Created on 10-14-201611:47 PM - edited 08-17-201908:48 AM
Phoenix secondary indexes are often misunderstood. Those coming from the relational world mistakenly apply the same prinples to apache phoenix.
A simple data model will be used for this article. Airplane table with attributes carrier ID, Tail Number, Origin airport code, destination airport code, and flight date.
The physical data model has been identified with primary access path of carreirID and TailNum, essentially the rowkey.
note - it is important to understand the order the "primary access path" in which fields will be accessed. Here I have identified the first key in the access path is carrierID. If that is not the case, benefits from the underline database capabilities, HBase may be realized. Think of primary access path not as primary key but more as the core identified access pattern for reads & writes. Secondary indexes enrich & extend this functionality.
What are Apache Phoenix secondary indexes? "Secondary indexes are an orthogonal way to access data from its primary access path." Orthogonal is key here. Think of this as an intersection. Personally I would argue this is different then RDBMS as RDBMS adheres to relational theory. HBase/Phoenix does not. So start training your mind to think of intersections when it comes to secondary indexes
Use case example:
For the airline table, origin airport code is starting to emerge as alternate intersection pattern. Meaning frequently the core access path + origin airport code are used for various processing and/or access. Options are either create a new phoenix table using this core access path pattern or create/apply secondary. Lets go with secondary index
So what are my options?
Lets start with global. Global indexes are used for read heavy use cases. why? Global indexes are not co-located (region server) with the primary table. Therefore with global indexes are dispersing the read load by have the main and secondary index table on different region servers and serving different set of access patterns. Think of it as load balancing.
Simply create a secondary index on origin airport code
CREATE INDEX indexname ON airline(origin_airport_code);
This new secondary index is orthogonal. Meaning an intersection of the primary row key and secondary key (s).

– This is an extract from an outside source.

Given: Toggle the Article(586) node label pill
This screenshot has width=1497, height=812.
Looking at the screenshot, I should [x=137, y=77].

Now the data model will support this query
SELECT * FROM AIRLINE WHERE CARRIERID = 'A12' AND TAILNUM = '123' AND ORGIN_AIRPORT_CODE = 'ORD'
Perfect point lookup
SELECT * FROM AIRLINE WHERE CARRIERID = 'A12' AND TAILNUM = '123' AND ORGIN_AIRPORT_CODE = 'ORD' AND DEST_AIRPORT_CODE = 'DFW'
Perfect point lookup with server filter on DFW
Notice the secondary index is an INTERSECTION of the primary key.
What if I ran this:
SELECT * FROM AIRLINE WHERE ORGIN_AIRPORT_CODE = 'ORD'
This would run a full table scan. Why? This is not an intersection of primary row key with secondary row key. To solve this challenge you have options such as covered index or using a hint.

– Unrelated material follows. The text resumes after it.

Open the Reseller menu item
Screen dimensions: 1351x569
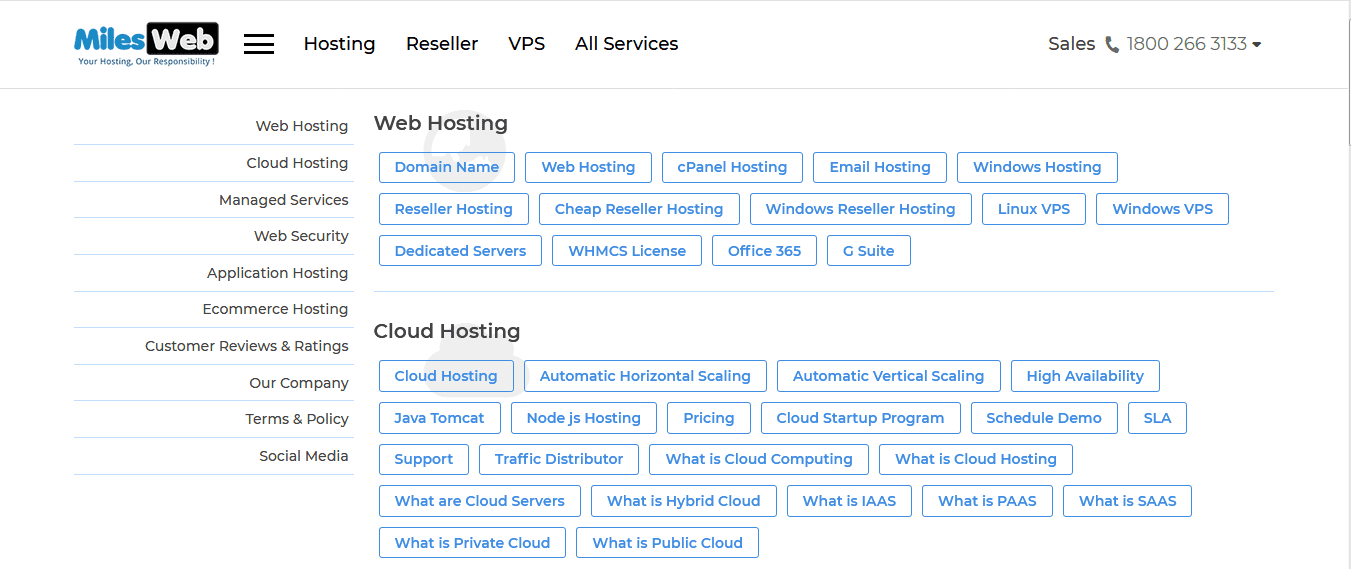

SELECT /*+ /*+ INDEX(AIRLINE indexname) */ * FROM AIRLINE WHERE ORGIN_AIRPORT_CODE = 'ORD'
This will cause each data row to be retrieved when the index is traversed to find the missing column values. Use this with care as you may find performance is better with covered index. You can always force hints to the optimizer to use the index of your choice.

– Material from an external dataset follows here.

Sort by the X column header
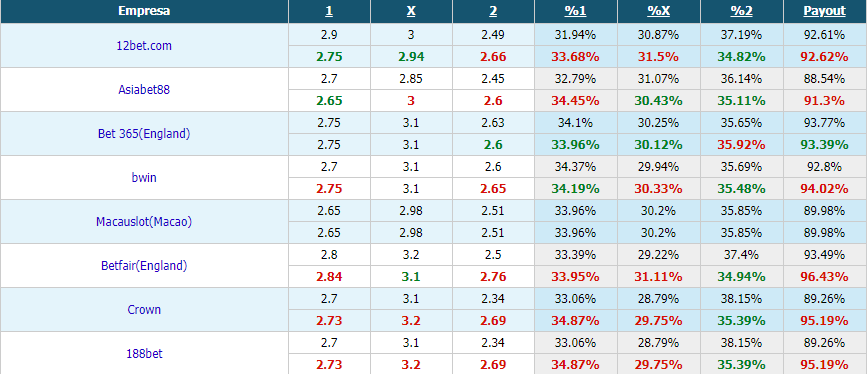(411, 11)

Covered index is a way to bundle data based on alternative access path. If the index can "cover" all fields in your select statement then only the index will be hit during the query. To continue from previous example, I would create covered index as follows
CREATE INDEX indexname ON airline(origin_airport_code) INCLUDE (ALL THE FIELDS YOU WILL COVER IN YOUR SELECT STATEMENT)
Issuing SELECT * FROM AIRLINE WHERE ORGIN_AIRPORT_CODE = 'ORD' will only hit the index table.
Local indexes are used for write heavy use cases. why? Local indexes are co-located (Region server) with the primary table. "Unlike global indexes, local indexes will use an index even when all columns referenced in the query are not contained in the index. This is done by default for local indexes because we know that the table and index data co-reside on the same region server thus ensuring the lookup is local."
CREATE LOCAL INDEX indexname ON airline(origin_airport_code)
Running SELECT * FROM AIRLINE WHERE ORGIN_AIRPORT_CODE = 'ORD' should take advantage of the secondary index
That is a ton of info. It is important to understand secondary indexes on NoSQL databases do not adhere to relational theory. There is no substitute for understanding the principles. Now go create some smart secondary indexes 🙂